His most splendid example of this was a seemingly innocuous PowerPoint presentation sent to NASA about the space shuttle that buried the crucial information that the O-rings in the booster rockets were potentially problematic. "PowerPoint in some ways actually determines what you can talk about in PowerPoint; certain subjects and kinds of ideas are inappropriate for PowerPoint not because they are scandalous or pornographic," Byrne says. "It is difficult to communicate complex ideas in that form and yet in academia or business culture most presentations take place using it."
All this experience and perspective will be contained in "I ♥ PowerPoint", which is entirely devoid of David Byrne music and exists as a PowerPoint presentation about PowerPoint with slides about the history of PowerPoint. For his music, Byrne says, you will have to catch his other Adelaide Festival show.
In Here Lies Loves - A Song Cycle Byrne has again subverted the rational and the obvious. Instead of mocking the avaricious, corrupt and deeply foolish wife of the former Filipino dictator Ferdinand Marcos, Byrne presents her in a cabaret collaboration with Norman Cook (the dance artist also known as Fatboy Slim) as a sympathetic figure who never recovered from the poverty of her beginnings. He was touched by the discovery in her former palace (along with the shoes) of a shed filled with countless tins of Heinz sandwich spread. To a child, Heinz spread represented luxury and plenty and as an adult Imelda was determined she would not go without.
Byrne has ignored the kitsch excess of Imelda's court, the Studio 54 replicas in her New York townhouse and on the top floor of the palace in Manila with C-grade actors in attendance, and examined instead what motivates people in power to behave as they do.

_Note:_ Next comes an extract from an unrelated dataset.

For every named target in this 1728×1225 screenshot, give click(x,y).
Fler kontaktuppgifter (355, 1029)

He also ignores the 1200 pairs of high-end fashion shoes that spilled out of the cupboards in February 1986, when thousands of Filipinos swarmed into the Malacanang Palace in Manila after the Marcoses fled to Hawaii. They never appear, even in the accompanying video, because, Byrne says, that would immediately turn Imelda into a joke and lose the resonance the piece has. Instead, he wanted to explore the theatrical bubble that is the court of a dictator and discover how a person like her justified actions that to outsiders were gross, reprehensible and ridiculous.
"I thought, well, there is a question that has eternal relevance, you can apply it an any given moment," says Byrne.

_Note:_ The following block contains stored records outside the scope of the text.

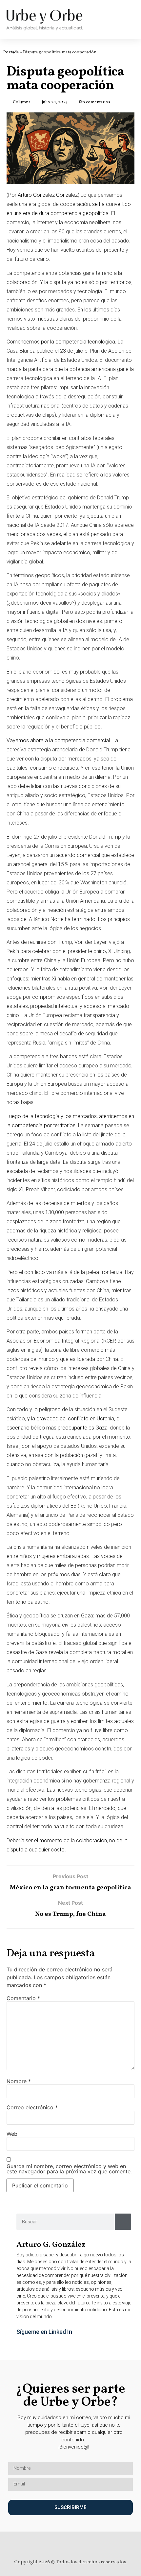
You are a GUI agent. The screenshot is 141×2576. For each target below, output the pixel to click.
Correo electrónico (32, 2107)
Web (12, 2133)
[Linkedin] (76, 2544)
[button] (54, 2332)
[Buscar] (123, 2222)
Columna (21, 102)
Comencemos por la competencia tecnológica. (61, 342)
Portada (11, 52)
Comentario (23, 1998)
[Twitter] (64, 2544)
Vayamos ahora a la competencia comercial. (59, 740)
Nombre (19, 2081)
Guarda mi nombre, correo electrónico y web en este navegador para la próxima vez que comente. (69, 2169)
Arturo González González (48, 195)
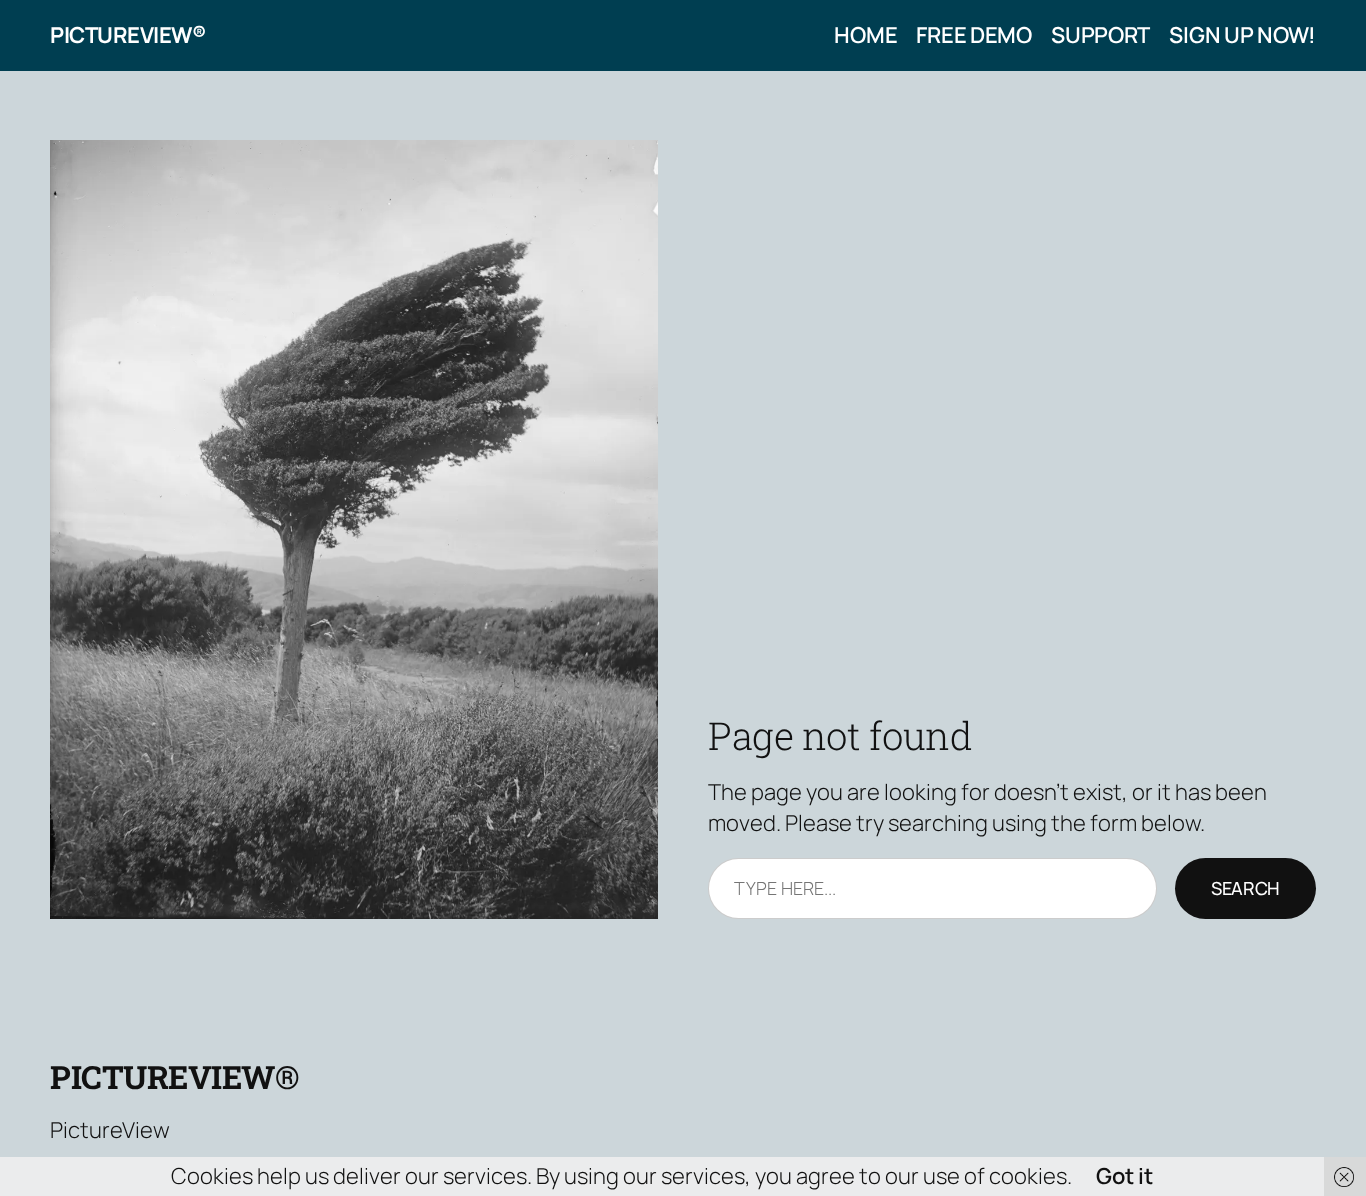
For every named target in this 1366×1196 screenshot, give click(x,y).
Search (1245, 888)
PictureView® (127, 35)
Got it (1124, 1176)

"I don't know if I came up with an answer but I think that by empathising with her life, where she came from and how she felt, you start to realise there are very universal human feelings, instincts and drives that when they are given free rein can lead to a bit of excess."

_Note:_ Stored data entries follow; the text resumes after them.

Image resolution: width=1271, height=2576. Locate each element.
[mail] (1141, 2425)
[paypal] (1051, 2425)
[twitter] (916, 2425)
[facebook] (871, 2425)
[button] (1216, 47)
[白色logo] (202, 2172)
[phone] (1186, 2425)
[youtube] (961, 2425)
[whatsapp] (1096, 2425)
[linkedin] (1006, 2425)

Using Studio 54-style disco as the musical base, Byrne has constructed a cabaret piece featuring archival video footage with two Asian singers, one as Imelda and the other as Estrella Cumpas, who raised her. Byrne sings as Marcos and opposition leader Benigno Aquino and Fatboy Slim provides the dance groove with a live band.
Byrne says he is slightly terrified about how Adelaide Festival audiences will receive such an ambitious project about a woman who has only ever been seen as a corrupt figure of fun. "To be immodest, I think the songs are catchy and even if you don't get everything, that part will carry it to a certain extent," he says after returning this week from Fatboy Slim's home in Britain, where they put finishing touches to the music. "But I am kind of anxious how some of the other levels of it are going to work."
Here Lies Love - A Song Cycle has its world premiere season in Adelaide from March 9 to 14.
"I ♥ PowerPoint" March 5 only. Sold out.